Clearly there’s a pretty big difference between what some companies claim and what CBD users actually experience. What’s causing it? Probably a few different factors. For one, people gravitate towards simple, black and white solutions. And they also tend to stereotype psychoactive substances out of lingering fear.

But all you plant enthusiasts and psychonauts out there will know there’s nothing to fear here. Far from being detrimental, CBD’s psychoactive nature is one of its biggest assets. And even though CBD is psychoactive, it won’t get in the way of things like staying focused at work or driving your car like stronger substances would. It might even make the mundane parts of life more enjoyable. 

How Does CBD Affect Your Brain?

CBD and Your Brain

Back in the day, scientists thought CBD only bound itself to certain cannabinoid receptors called CB2 receptors. These little cellular satellites are located throughout the peripheral body and its most important organs, so their activation doesn’t cause a ‘high.’

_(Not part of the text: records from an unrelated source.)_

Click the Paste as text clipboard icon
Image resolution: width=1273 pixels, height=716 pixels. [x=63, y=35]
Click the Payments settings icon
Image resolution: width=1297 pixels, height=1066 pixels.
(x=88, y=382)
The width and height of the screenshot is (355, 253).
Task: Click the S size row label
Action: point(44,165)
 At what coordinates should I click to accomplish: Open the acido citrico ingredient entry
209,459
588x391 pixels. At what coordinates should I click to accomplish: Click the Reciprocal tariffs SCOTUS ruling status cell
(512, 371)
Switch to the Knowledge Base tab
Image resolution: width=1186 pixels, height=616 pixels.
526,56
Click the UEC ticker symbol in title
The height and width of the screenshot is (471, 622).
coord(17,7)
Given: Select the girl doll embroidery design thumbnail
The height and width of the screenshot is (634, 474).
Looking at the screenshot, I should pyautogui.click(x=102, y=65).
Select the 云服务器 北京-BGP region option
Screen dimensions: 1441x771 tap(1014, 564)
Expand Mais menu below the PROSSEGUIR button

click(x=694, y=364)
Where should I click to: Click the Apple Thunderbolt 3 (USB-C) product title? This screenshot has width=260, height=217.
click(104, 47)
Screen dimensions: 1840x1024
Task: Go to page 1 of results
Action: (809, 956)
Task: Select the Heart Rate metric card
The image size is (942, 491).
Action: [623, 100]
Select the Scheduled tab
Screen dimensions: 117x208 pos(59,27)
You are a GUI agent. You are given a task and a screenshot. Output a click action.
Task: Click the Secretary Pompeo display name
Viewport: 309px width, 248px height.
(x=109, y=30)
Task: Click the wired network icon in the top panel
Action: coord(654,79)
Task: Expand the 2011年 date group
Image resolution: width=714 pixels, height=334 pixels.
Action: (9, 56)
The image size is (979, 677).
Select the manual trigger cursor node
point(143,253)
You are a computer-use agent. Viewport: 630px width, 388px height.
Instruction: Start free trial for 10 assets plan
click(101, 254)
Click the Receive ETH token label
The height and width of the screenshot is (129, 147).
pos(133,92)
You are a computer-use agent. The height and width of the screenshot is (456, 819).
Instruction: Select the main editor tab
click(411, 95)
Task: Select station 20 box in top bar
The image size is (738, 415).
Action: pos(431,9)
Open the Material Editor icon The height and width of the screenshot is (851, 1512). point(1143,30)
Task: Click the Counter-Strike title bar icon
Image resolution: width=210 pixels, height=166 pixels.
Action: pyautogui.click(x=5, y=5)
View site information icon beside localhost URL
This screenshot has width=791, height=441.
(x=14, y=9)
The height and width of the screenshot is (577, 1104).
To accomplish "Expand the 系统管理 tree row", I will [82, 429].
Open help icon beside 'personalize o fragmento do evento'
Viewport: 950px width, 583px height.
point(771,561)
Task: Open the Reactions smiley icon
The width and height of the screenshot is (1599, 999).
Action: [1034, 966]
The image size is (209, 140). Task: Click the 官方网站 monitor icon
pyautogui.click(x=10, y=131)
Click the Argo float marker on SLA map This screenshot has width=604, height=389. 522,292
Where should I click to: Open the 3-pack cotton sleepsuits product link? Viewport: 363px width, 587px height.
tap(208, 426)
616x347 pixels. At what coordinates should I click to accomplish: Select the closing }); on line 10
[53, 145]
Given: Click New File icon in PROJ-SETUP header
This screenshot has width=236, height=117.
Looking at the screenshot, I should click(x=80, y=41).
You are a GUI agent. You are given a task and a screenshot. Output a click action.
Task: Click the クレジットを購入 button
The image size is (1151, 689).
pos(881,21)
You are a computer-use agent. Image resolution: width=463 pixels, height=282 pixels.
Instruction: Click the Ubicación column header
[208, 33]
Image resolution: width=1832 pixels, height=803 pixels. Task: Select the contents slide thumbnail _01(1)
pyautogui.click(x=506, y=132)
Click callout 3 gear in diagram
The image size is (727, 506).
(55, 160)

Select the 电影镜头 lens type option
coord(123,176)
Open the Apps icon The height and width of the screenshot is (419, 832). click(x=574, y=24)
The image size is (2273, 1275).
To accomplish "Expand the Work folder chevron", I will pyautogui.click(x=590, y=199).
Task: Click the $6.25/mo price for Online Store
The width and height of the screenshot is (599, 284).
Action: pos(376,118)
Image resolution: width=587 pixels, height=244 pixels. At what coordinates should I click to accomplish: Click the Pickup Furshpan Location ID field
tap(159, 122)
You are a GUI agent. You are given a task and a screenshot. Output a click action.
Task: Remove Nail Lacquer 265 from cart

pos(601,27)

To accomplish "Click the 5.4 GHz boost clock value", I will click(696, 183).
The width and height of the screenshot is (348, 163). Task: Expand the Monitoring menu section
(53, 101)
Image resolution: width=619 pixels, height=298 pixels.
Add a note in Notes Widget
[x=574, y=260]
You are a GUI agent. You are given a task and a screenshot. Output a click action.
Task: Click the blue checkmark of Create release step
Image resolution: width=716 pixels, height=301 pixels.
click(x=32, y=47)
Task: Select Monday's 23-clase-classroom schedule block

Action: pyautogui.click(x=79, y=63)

It turns out CBD can bind to the brain’s more sensitive CB1 receptors, too. According to newer, more accurate research, CBD changes the shape of the brain’s psychoactive receptors. This process allows more endocannabinoids to bond to their receptor sites. Think of it this way: CBD indirectly allows other important molecules, including THC, to improve our neurological function. 

Another way CBD impacts the brain? Studies show that it can actually increase the productivity of our brain’s mitochondria. This is vital because the mitochondria are in charge of providing fuel for numerous cognitive processes. We’d say that the efficiency levels of such a powerful fuel source are pretty significant.

CBD & Hope

CBD has also been reported to help people with depressive symptoms. Once again, its effects are subtle and seem to start with small improvements in serotonin activity in the brain. As Dr. James Taylor, an anesthesiologist who advocates CBD for his patients, explains, “[patients come back and say they are feeling more hopeful.” 

Hard to quantify, perhaps — but still true. Taken consistently, CBD may help people feel less depressed and experience more hope.

And hope tends to trickle into many other areas of life. “With hope, [patients] may be more willing to engage in yoga, in exercise, with things they need to do to get to optimal health.”

Another way CBD may improve one’s mood? It’s been proven to increase the number of endocannabinoids (eCB’s) our bodies naturally produce. eCB’s are important molecules that help regulate our mood and emotions; they’re even responsible for that blissful “runner’s high” you might get after a long workout. 

Why Do So Many Companies Say CBD Isn’t Psychoactive?

It’s no secret that marketing campaigns are an important part of any company’s success. This, however, doesn’t mean that every company misinforms on purpose. Referring to CBD as non-psychoactive is a great way to get the “on edge” consumers to decide that it’s both beneficial and safe. We at MMJDirect believe that it is more important to completely inform you in regards to the products we sell. 

Unfortunately, the term psychoactive has been tied to many other drugs that have a poor stigma. As we mentioned before, it simply means “affecting the mind or behaviour,” and these effects come in all different shapes and sizes. The subtle effects that CBD has on us aren’t overly shocking to our system: quite the opposite actually. 

Many users report their pain levels, irregular mood, and anxiety troubles as “mindlessly gone.” There wasn’t necessarily a conscious difference, but the physical and mental benefits were impossible to miss. 

Our bodies produce cannabinoids naturally and some of us have a very balanced system. But that isn’t always the case. How do you know when you are hungry? It’s simple: the stomach aches, energy decreases, and sometimes the mind becomes agitated and confused. When you finally consume food there are messages sent to the brain and you finally relax without becoming “high” or consciously euphoric. 

The same is true with our endocannabinoid system, but the detection for hunger is commonly missed or written off as a separate issue. Just like physical hunger, once phytocannabinoids (cannabinoids from plants) are consumed, they go in search of receptors. 

CBD’s messages are sent all throughout the mind and body without your conscious awareness — but with a little bit of psychoactivity intact.